» Arbeitsanweisungen
A) An welchem Datum wurden die Opfer des Fliegerangriffs laut dem Textauszug bestattet?
B) Gib den Textauszug von „Der Bombenangriff auf“ bis „städtischen Waldfriedhof statt.“ wortgetreu wieder.

» Textauszug
┄┄┄┄┄┄┄┄┄┄┄┄┄┄┄┄┄┄┄┄
Der Bombenangriff auf den Bahnhof hatte rund 120 Tote gefordert, darunter 24 Ausländer. Letztere waren vor allem Bahnarbeiter. Neben den sieben Bewohnern des »Tschechenlagers« waren auch sieben Personen aus dem »Lager Aiging« unter ihnen. Alle Opfer des Fliegerangriffs, sowohl Deutsche als auch Ausländer wurden soweit als möglich identifiziert, Dr. Illing nahm die Leichenbeschau vor und alles wurde gewissenhaft niederschriftlich dokumentiert.

Drei Tage nach dem Fliegerangriff fand die Beerdigung im städtischen Waldfriedhof statt.

Ein Verzeichnis in der Zeitung nannte die Namen der gefallenen »Volksgenossen«. Keinerlei Erwähnung fanden dagegen die ausländischen Opfer. Auch in der Trauerfeier für die Traunsteiner Todesopfer wurde ihrer nicht gedacht. Doch obwohl sie offiziell nicht in Erscheinung traten, wurden sie am 21.4.1945 gemeinsam mit den anderen Toten in einfachen Särgen bestattet. Franz Büttner schreibt dazu in seiner Chronik:

»Das Wetter ist sehr schön. Vormittags um 1/2 9 Uhr war die Beerdigung der Todesopfer – fast 100 Personen- im Waldfriedhof angesetzt. Am linken Hügel der Leichenhalle herunter waren über 60 primitive Särge aufgestellt. An den Seiten der Särge waren die Namen der Toten mit Blaustift flüchtig angeschrieben.« Gleich nach der Feier war wieder ein Fliegerangriff, vor dem die Trauernden Schutz im Wald suchten.
┄┄┄┄┄┄┄┄┄┄┄┄┄┄┄┄┄┄┄┄
» Bereitgestelltes Material

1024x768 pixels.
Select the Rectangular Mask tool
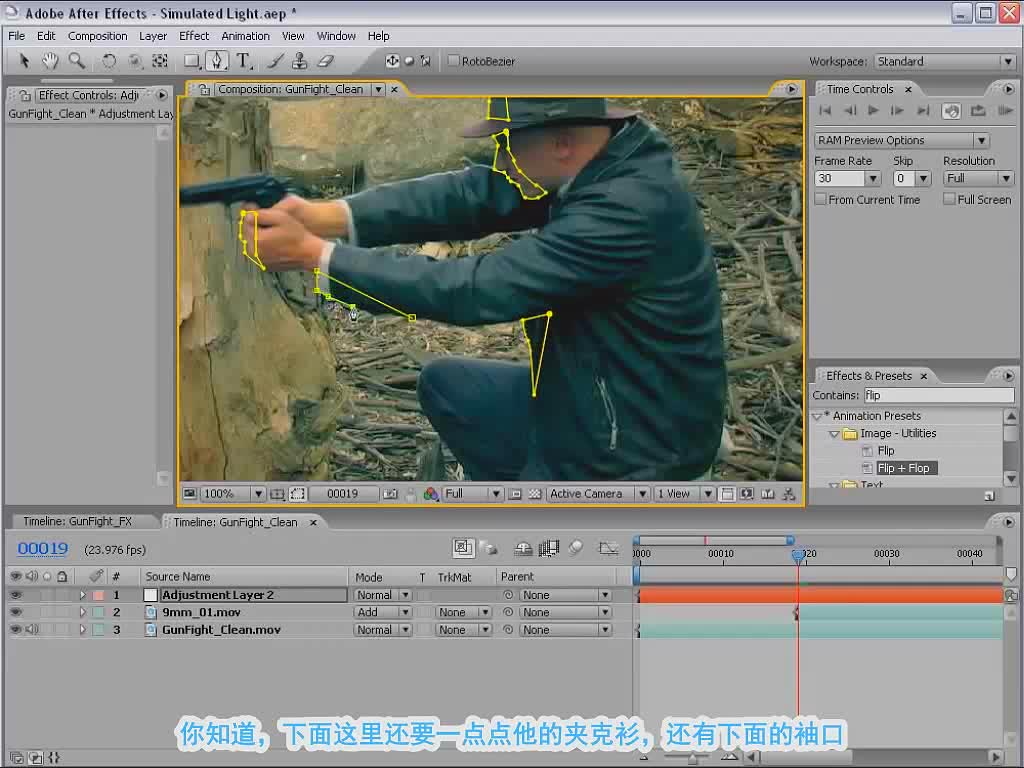point(191,61)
┄┄┄┄┄┄┄┄┄┄┄┄┄┄┄┄┄┄┄┄
» Schriftliche Antworten
A) Am 21.4.1945.

B)
Der Bombenangriff auf den Bahnhof hatte rund 120 Tote gefordert, darunter 24 Ausländer. Letztere waren vor allem Bahnarbeiter. Neben den sieben Bewohnern des »Tschechenlagers« waren auch sieben Personen aus dem »Lager Aiging« unter ihnen. Alle Opfer des Fliegerangriffs, sowohl Deutsche als auch Ausländer wurden soweit als möglich identifiziert, Dr. Illing nahm die Leichenbeschau vor und alles wurde gewissenhaft niederschriftlich dokumentiert.

Drei Tage nach dem Fliegerangriff fand die Beerdigung im städtischen Waldfriedhof statt.